Übungsaufgaben:
1: Schreib den Text zur Pflegeversicherung von „Auch die schwarz-rote“ bis „komplett gestrichen werden.“ wortgetreu ab.
2: Schreib den Text zur Pflegeversicherung nach seinem letzten Satz weiter.

───── Textabschnitt ─────

Auch die schwarz-rote Koalition will »die seit Jahren steigende Ausgabendynamik« in der Pflegeversicherung stoppen, obwohl die Zahl der Hilfebedürftigen wächst. Das macht Leistungskürzungen wahrscheinlich. Die Bund-Länder-Arbeitsgruppe soll denn auch generell »Nachhaltigkeitsfaktoren« prüfen. Als ein Beispiel wird die ebenfalls von der BDA verlangte Karenzzeit genannt. Sollte die schwarz-rote Koalition diese tatsächlich beschließen, wäre es wohl das erste Mal seit Einführung der Pflegeversicherung vor 30 Jahren, dass Hilfen komplett gestrichen werden.

───── Datenauszüge ─────

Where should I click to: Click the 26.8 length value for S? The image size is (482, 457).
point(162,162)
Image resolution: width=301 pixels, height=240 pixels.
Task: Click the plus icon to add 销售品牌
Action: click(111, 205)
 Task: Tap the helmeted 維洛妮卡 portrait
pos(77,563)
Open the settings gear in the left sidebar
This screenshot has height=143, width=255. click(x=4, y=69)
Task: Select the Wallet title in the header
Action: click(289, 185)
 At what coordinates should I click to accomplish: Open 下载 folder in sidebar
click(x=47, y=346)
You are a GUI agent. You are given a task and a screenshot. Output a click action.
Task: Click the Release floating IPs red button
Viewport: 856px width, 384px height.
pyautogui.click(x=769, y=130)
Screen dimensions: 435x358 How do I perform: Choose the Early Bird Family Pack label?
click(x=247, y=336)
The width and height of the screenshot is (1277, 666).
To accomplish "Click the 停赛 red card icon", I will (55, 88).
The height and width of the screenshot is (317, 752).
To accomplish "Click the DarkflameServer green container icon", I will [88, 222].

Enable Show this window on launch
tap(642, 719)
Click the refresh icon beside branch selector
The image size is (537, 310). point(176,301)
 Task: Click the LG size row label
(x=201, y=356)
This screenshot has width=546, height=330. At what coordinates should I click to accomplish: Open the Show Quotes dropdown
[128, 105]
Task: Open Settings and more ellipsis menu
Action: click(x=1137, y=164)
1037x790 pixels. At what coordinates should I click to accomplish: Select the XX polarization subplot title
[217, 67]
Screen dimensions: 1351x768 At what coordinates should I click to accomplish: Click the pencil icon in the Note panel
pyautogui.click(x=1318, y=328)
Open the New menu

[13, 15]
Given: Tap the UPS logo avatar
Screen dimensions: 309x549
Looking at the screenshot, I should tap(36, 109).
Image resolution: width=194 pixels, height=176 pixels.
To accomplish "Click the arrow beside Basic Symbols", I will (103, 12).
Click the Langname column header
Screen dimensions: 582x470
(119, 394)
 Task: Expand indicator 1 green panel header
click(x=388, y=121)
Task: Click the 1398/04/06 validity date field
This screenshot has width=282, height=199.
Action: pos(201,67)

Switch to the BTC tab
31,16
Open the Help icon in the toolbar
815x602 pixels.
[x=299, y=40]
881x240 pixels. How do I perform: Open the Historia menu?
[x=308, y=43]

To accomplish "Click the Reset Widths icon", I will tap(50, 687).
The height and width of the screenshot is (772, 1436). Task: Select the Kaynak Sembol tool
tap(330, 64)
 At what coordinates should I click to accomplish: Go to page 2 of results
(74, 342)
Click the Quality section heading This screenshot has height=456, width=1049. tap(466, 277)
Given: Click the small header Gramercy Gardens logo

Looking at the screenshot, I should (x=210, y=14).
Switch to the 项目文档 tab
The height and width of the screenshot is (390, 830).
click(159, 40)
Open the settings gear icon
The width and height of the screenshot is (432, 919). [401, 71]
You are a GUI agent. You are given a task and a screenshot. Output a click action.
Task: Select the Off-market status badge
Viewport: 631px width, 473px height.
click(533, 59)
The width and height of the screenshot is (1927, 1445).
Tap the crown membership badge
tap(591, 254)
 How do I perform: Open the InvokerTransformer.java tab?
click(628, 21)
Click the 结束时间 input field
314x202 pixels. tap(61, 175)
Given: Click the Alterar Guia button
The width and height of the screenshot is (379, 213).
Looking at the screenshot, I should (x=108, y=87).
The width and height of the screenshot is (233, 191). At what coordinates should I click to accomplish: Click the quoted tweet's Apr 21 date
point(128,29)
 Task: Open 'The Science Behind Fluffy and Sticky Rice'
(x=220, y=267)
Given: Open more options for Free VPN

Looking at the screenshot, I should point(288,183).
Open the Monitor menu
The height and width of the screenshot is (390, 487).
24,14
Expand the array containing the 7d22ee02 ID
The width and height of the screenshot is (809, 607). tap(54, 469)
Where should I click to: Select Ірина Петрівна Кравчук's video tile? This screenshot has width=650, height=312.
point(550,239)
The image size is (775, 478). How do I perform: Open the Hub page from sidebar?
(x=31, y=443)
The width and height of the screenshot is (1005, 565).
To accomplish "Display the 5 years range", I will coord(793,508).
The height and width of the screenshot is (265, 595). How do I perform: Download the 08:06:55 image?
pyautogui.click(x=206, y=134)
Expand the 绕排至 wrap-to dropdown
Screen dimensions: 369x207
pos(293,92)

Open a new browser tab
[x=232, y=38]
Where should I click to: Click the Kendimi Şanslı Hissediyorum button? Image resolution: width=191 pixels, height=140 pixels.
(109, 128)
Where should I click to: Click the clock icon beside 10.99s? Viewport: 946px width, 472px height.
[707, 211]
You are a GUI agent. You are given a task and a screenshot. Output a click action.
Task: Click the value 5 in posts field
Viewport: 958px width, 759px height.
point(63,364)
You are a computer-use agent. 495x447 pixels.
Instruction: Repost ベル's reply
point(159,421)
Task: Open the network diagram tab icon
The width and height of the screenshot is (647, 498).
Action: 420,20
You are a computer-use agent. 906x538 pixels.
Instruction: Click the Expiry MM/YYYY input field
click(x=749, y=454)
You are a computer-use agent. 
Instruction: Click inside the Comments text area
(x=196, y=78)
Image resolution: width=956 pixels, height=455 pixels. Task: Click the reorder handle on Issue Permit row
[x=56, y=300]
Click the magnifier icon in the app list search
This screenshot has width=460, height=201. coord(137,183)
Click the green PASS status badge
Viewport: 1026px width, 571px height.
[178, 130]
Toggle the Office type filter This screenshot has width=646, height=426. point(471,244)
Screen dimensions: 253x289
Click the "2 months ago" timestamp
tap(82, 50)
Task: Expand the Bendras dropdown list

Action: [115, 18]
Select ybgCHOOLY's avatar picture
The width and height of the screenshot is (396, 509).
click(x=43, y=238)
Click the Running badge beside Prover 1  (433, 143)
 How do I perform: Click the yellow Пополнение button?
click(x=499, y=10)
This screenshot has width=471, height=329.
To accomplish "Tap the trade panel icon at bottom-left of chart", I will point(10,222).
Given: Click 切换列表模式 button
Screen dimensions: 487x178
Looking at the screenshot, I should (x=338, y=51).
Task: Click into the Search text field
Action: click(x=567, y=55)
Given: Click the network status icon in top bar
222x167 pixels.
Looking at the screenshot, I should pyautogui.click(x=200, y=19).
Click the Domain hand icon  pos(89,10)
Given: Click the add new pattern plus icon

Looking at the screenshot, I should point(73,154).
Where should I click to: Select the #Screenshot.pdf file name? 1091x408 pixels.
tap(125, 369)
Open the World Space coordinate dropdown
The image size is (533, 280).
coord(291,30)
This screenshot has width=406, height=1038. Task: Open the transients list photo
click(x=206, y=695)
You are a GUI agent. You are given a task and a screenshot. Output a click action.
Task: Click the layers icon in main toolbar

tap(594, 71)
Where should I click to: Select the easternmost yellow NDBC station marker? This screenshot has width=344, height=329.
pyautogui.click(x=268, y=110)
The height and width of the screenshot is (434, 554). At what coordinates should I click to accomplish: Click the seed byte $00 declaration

─────

Lösungen:
1:
Auch die schwarz-rote Koalition will »die seit Jahren steigende Ausgabendynamik« in der Pflegeversicherung stoppen, obwohl die Zahl der Hilfebedürftigen wächst. Das macht Leistungskürzungen wahrscheinlich. Die Bund-Länder-Arbeitsgruppe soll denn auch generell »Nachhaltigkeitsfaktoren« prüfen. Als ein Beispiel wird die ebenfalls von der BDA verlangte Karenzzeit genannt. Sollte die schwarz-rote Koalition diese tatsächlich beschließen, wäre es wohl das erste Mal seit Einführung der Pflegeversicherung vor 30 Jahren, dass Hilfen komplett gestrichen werden.

2:
Schon jetzt hält die Koalition den Spardruck hoch. So hat die Regierung der Pflegeversicherung für dieses Jahr gerade einmal 0,5 Milliarden Euro gewährt – allerdings in Form eines Darlehens, das zurückgezahlt werden muss. Dabei ist unstrittig, dass der Bund der Pflegeversicherung noch Kosten erstatten muss, die während der Pandemie entstanden sind und nichts mit Pflege zu tun haben, betont Rothgang. Der GKV-Spitzenverband, der auch die Pflegekassen vertritt, beziffert den Betrag, den der Bund noch zahlen muss, auf 5,2 Milliarden Euro. Das ist für die Pflegeversicherung viel Geld: Insgesamt hat sie im vorigen Jahr 64 Milliarden Euro eingenommen. Der GKV-Spitzenverband fordert überdies, dass der Bund dauerhaft die Rentenversicherungsbeiträge für pflegende Angehörige zahlt, die sich zuletzt auf 4,5 Milliarden Euro pro Jahr summiert haben.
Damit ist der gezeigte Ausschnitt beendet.